Сам он тоже достал из сумки два расстегая и сунул под шапку — греться. Положить на грудь не получалось: бриганта, как и всякий некольчужный доспех, штука жесткая. Разотрет пирожки по телу — и ужина не будет, и не помоешься, пока из похода в Сураву не вернешься. Кинул на снег щит, уселся сверху, поднес к губам бурдючок с хмельным медом — это не вода, на слабом холоде не замерзает.
— Горло не застуди, воевода, командовать не сможешь…
Он неожиданного совета Олег поперхнулся и пролил мед себе на шею:
— Электрическая сила! Вы чего, мужики? Разве ж можно под руку говорить? — Он зачерпнул снег и старательно отерся. — А если бы за шиворот?
— А мед в любом месте завсегда полезен, — кинув щит рядом с серединским, уселся вплотную к Олегу Буривой. Захар плюхнулся с другой стороны, прижав ведуна к товарищу:
— Давай мы тебя погреем, воевода. А то, небось, брюхо-то подмерзает без горячего?
— И вы туда же? — покачал головой Середин. — Сказывал ведь, завтра горячего похлебаете.

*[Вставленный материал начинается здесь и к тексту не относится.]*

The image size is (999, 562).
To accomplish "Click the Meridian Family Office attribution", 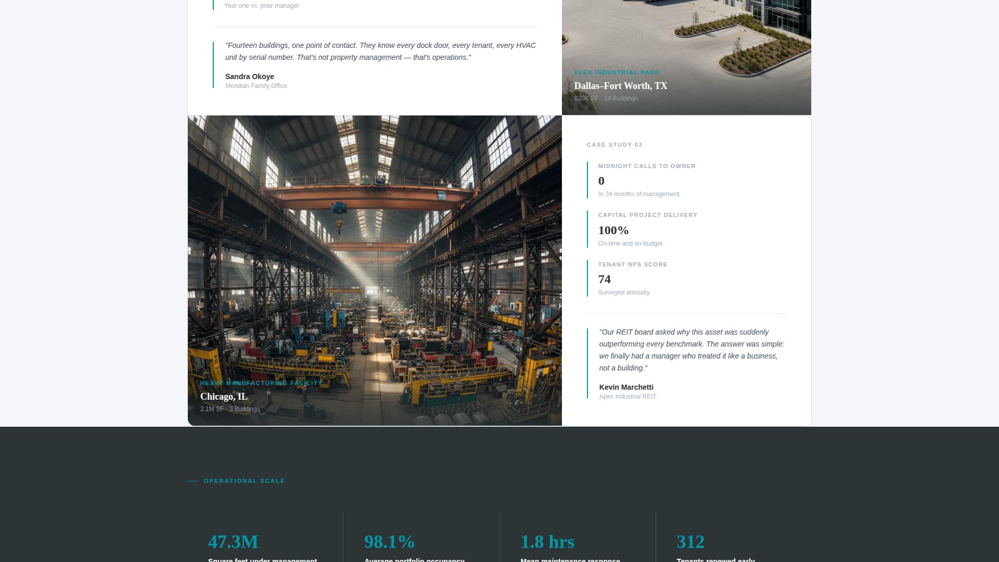I will [255, 85].
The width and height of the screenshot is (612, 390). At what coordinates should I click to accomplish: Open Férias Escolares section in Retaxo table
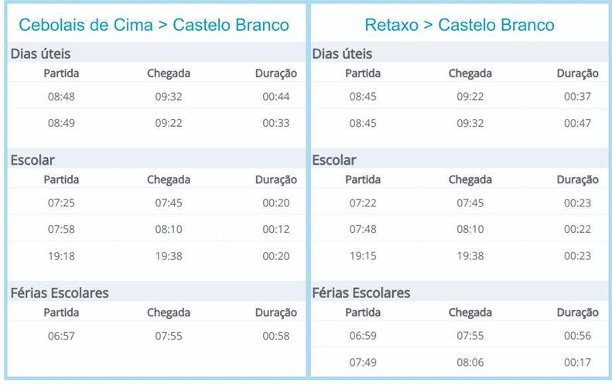[361, 293]
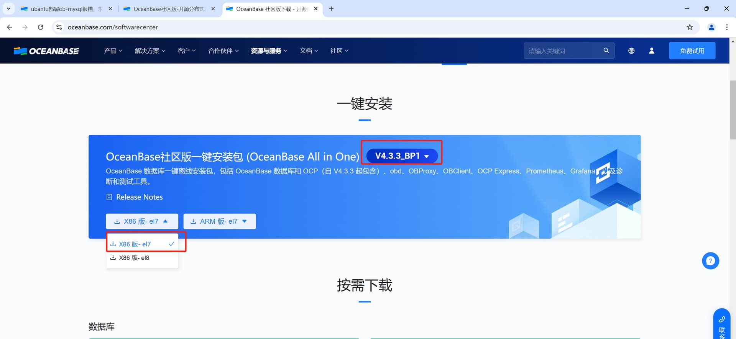The width and height of the screenshot is (736, 339).
Task: Open the language globe icon
Action: pos(631,51)
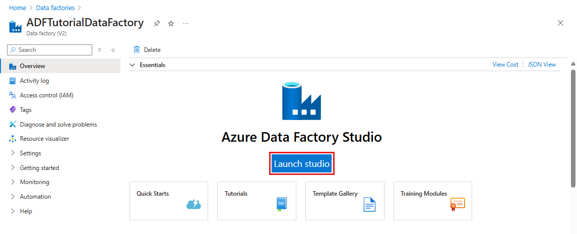Collapse the sidebar with double chevron
This screenshot has height=234, width=577.
[113, 50]
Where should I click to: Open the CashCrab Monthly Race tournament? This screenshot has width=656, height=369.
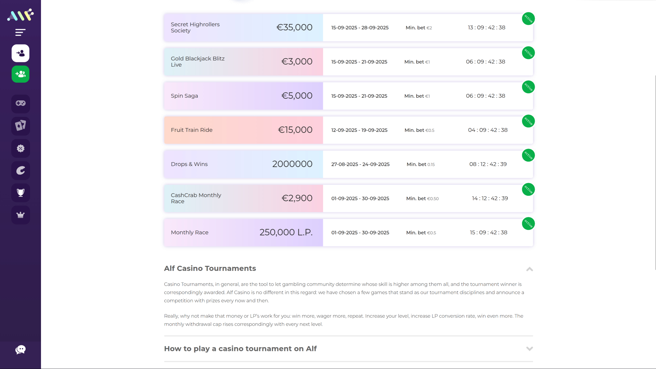(x=243, y=199)
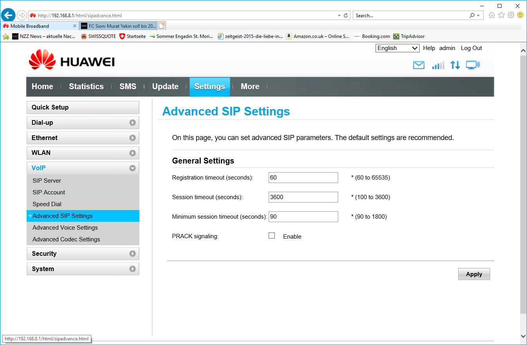Image resolution: width=527 pixels, height=345 pixels.
Task: Click the Apply button
Action: click(474, 274)
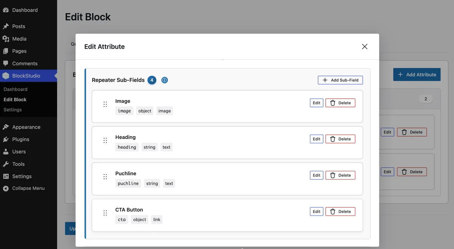This screenshot has width=454, height=249.
Task: Click the Plugins icon in admin menu
Action: point(6,139)
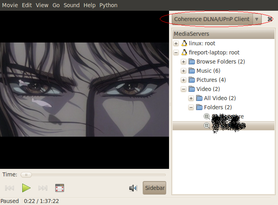Collapse the Video folder node
The image size is (278, 205).
tap(183, 89)
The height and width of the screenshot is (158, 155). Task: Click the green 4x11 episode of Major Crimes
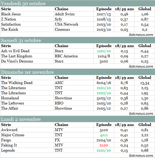104,135
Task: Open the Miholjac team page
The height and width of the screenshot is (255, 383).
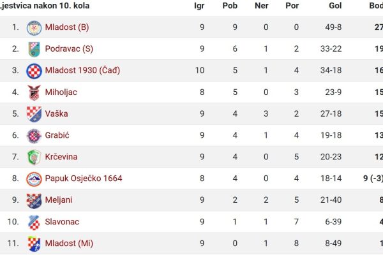Action: (61, 92)
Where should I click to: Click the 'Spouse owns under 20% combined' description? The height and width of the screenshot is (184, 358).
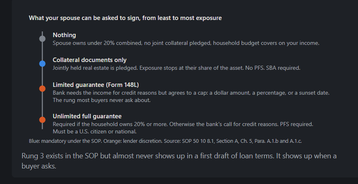pyautogui.click(x=186, y=43)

— Так ли, воевода? — вздохнул Буривой. — В беспокойстве люди. То ты коней три дня на овсе держал, теперь они на снегу без горячего. Ты в наших краях человек новый, поручиться за тебя некому. Как в поход-то за тобой пошли, и то удивляюсь. Все Лабута, баламут, да половцы и впрямь обидели кровно. Велес твою жертву при нас при всех принял. Однако же ныне в беспокойстве охотники. А ну как завтра ни травы коням, ни тепла людям не встретится?

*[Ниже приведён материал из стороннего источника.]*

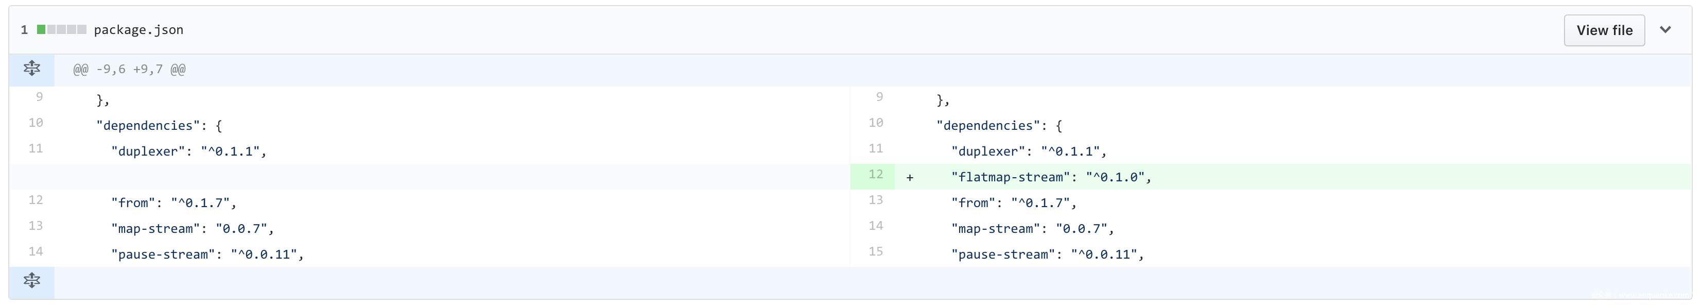Open the package.json file name link

click(139, 30)
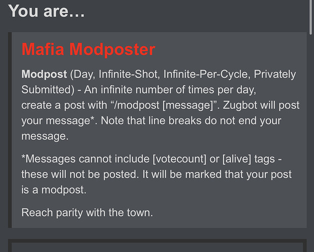Click the bold Modpost ability name
This screenshot has width=314, height=252.
click(44, 74)
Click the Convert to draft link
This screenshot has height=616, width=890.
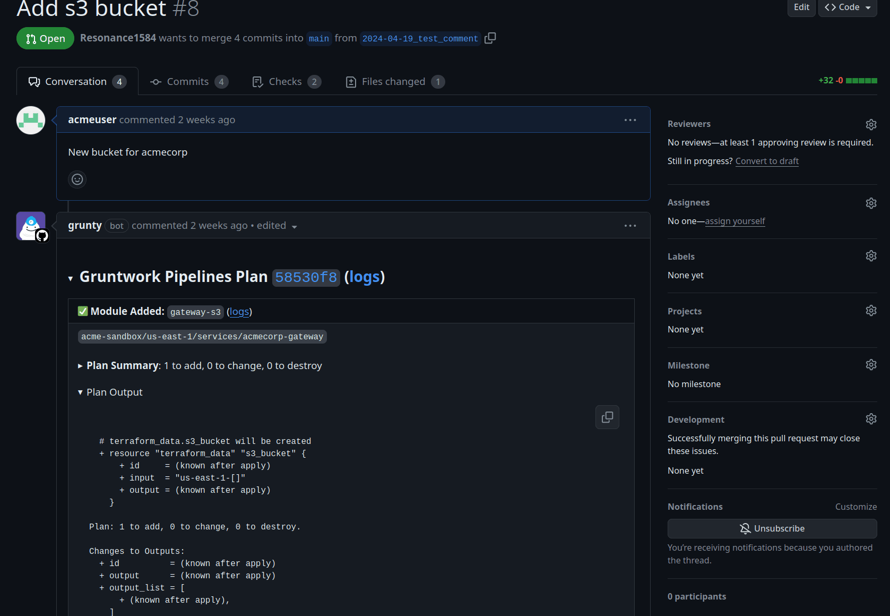[x=767, y=161]
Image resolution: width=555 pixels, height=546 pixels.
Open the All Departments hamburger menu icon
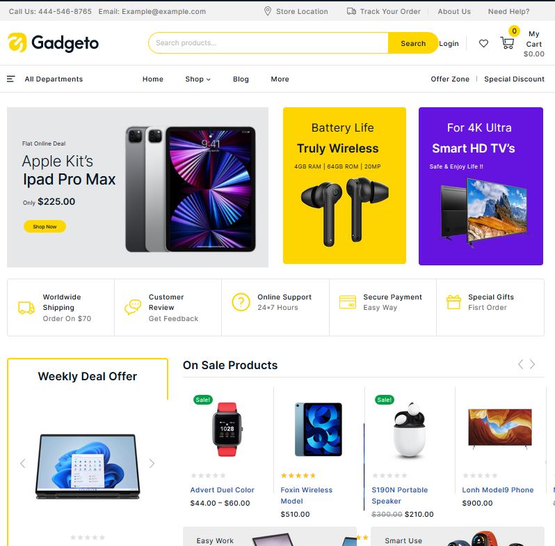[x=11, y=79]
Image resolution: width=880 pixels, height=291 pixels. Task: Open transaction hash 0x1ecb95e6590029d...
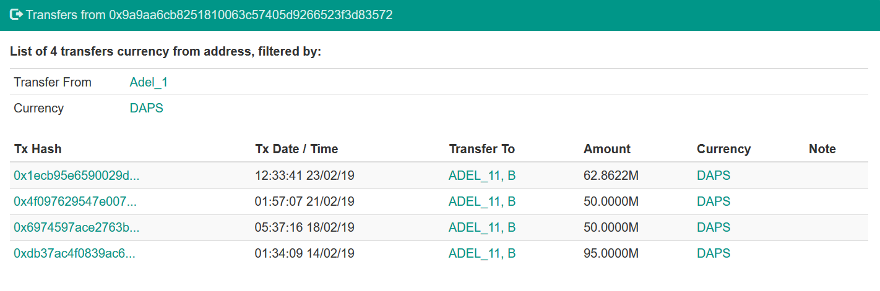click(77, 175)
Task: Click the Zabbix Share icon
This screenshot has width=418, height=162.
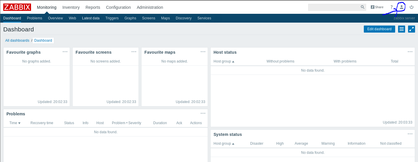Action: pyautogui.click(x=377, y=7)
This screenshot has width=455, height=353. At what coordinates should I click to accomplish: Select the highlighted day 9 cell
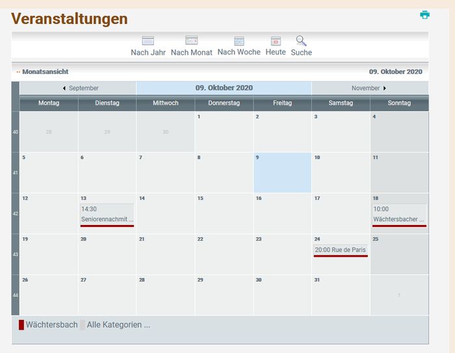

— Травы не будет, — вздохнул Олег. — Будут кусты, подлесок. Не сено, конечно, но что коням пощипать — найдется. Роща там растет лиственная. Хоть всю на дрова пускайте, мне не жалко. Через переход опять возле рощи остановимся. За ней, через полста верст, еще одна. Хоть и рано придем, а встать придется, потому как до следующей, до Волчьего бора, чуть больше дневного перехода. Коли не остановиться, в степи ночью окажемся. От Волчьего бора до Кривого колодца, где кочевье хана Биняка зимует, один переход. Ночевать придется в степи, в полупереходе, дабы не в потемках бегать, а засветло на стойбище выйти.